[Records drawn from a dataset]
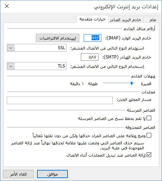Open the عام tab

point(151,19)
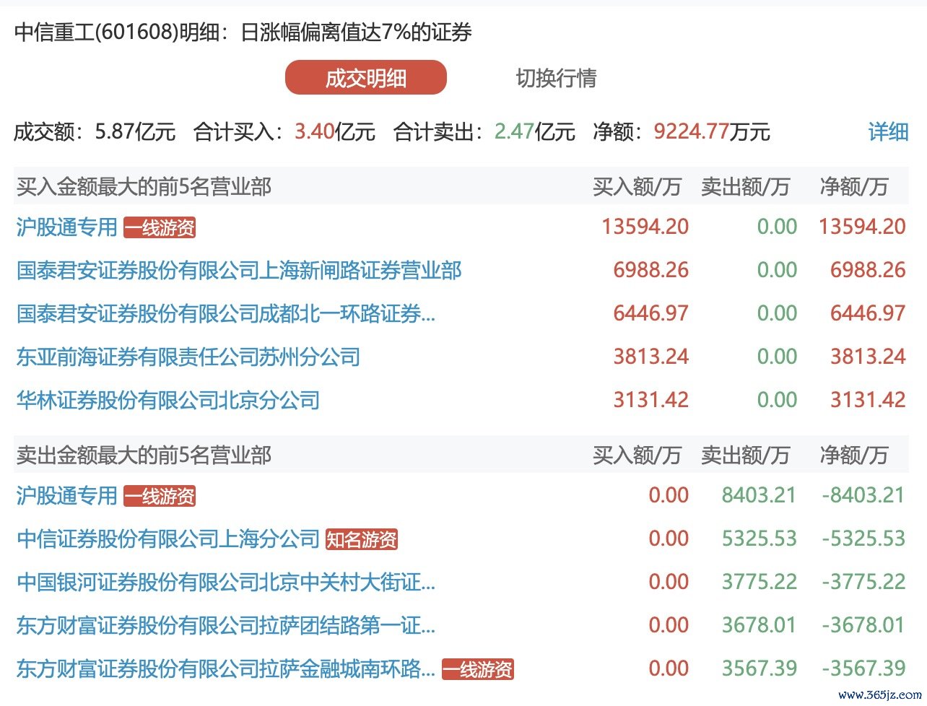
Task: Click 一线游资 badge beside 沪股通专用 in sellers list
Action: 160,497
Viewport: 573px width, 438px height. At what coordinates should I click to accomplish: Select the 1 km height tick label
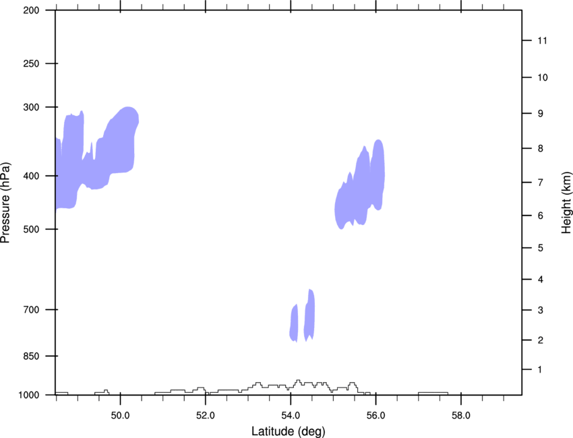[x=541, y=369]
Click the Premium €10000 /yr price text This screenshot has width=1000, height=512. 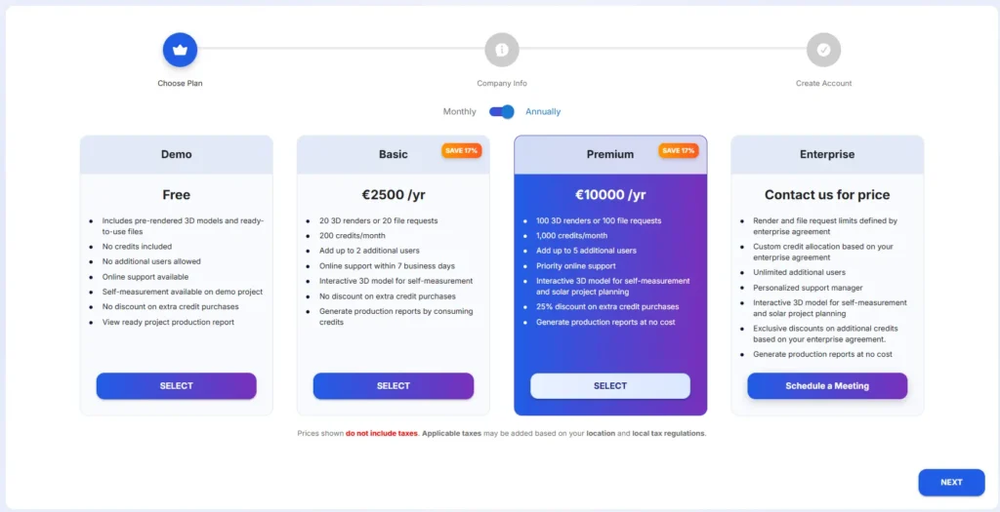tap(610, 195)
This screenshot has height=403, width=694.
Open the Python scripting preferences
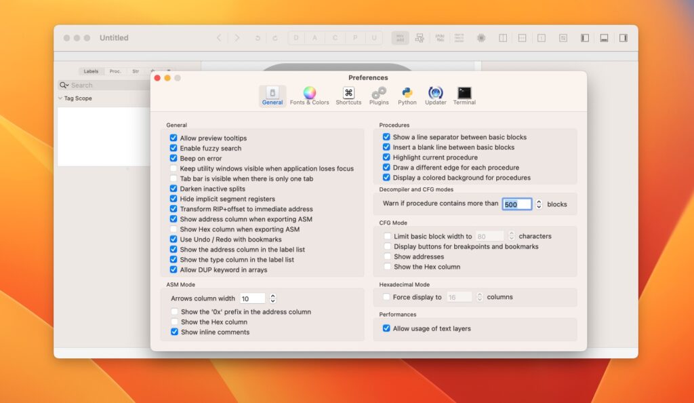(x=407, y=95)
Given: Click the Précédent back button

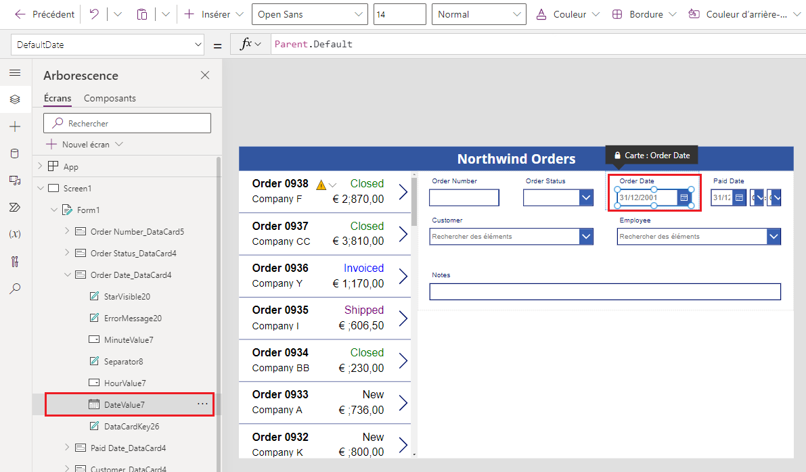Looking at the screenshot, I should tap(45, 14).
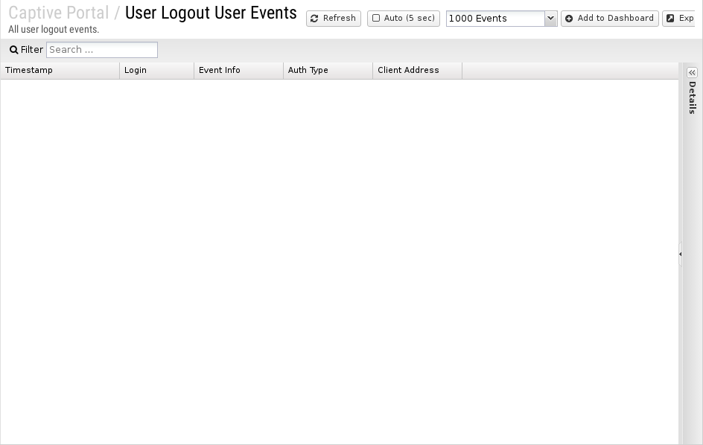
Task: Sort by the Timestamp column header
Action: 60,71
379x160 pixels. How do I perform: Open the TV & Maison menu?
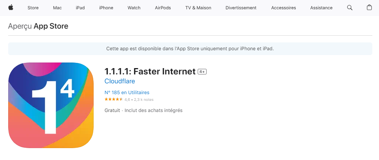point(198,8)
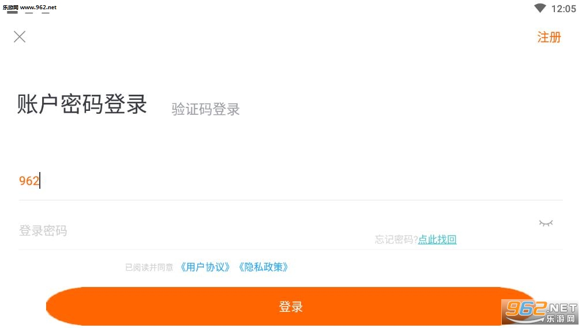Open the 《隐私政策》 link
The image size is (582, 328).
point(263,267)
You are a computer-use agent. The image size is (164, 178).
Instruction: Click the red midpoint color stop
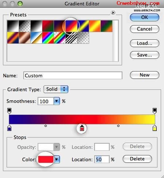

WHAT THE EXERCISE ASKS:
Starting with the line that has "This screenshot has height=403, width=694." and ending with the last line of the records, retype every line exactly and only those lines. Do not include the pictures.

SOLUTION FOR THIS PROBLEM:
This screenshot has height=403, width=694.
Open the Python scripting preferences
(x=407, y=95)
Given: Click the Précédent back button

Looking at the screenshot, I should tap(45, 14).
Task: Sort by the Timestamp column header
Action: 60,71
379x160 pixels. How do I perform: Open the TV & Maison menu?
point(198,8)
Open the 《隐私政策》 link
The image size is (582, 328).
point(263,267)
You are a computer-use agent. The image size is (164, 178).
Instruction: Click the red midpoint color stop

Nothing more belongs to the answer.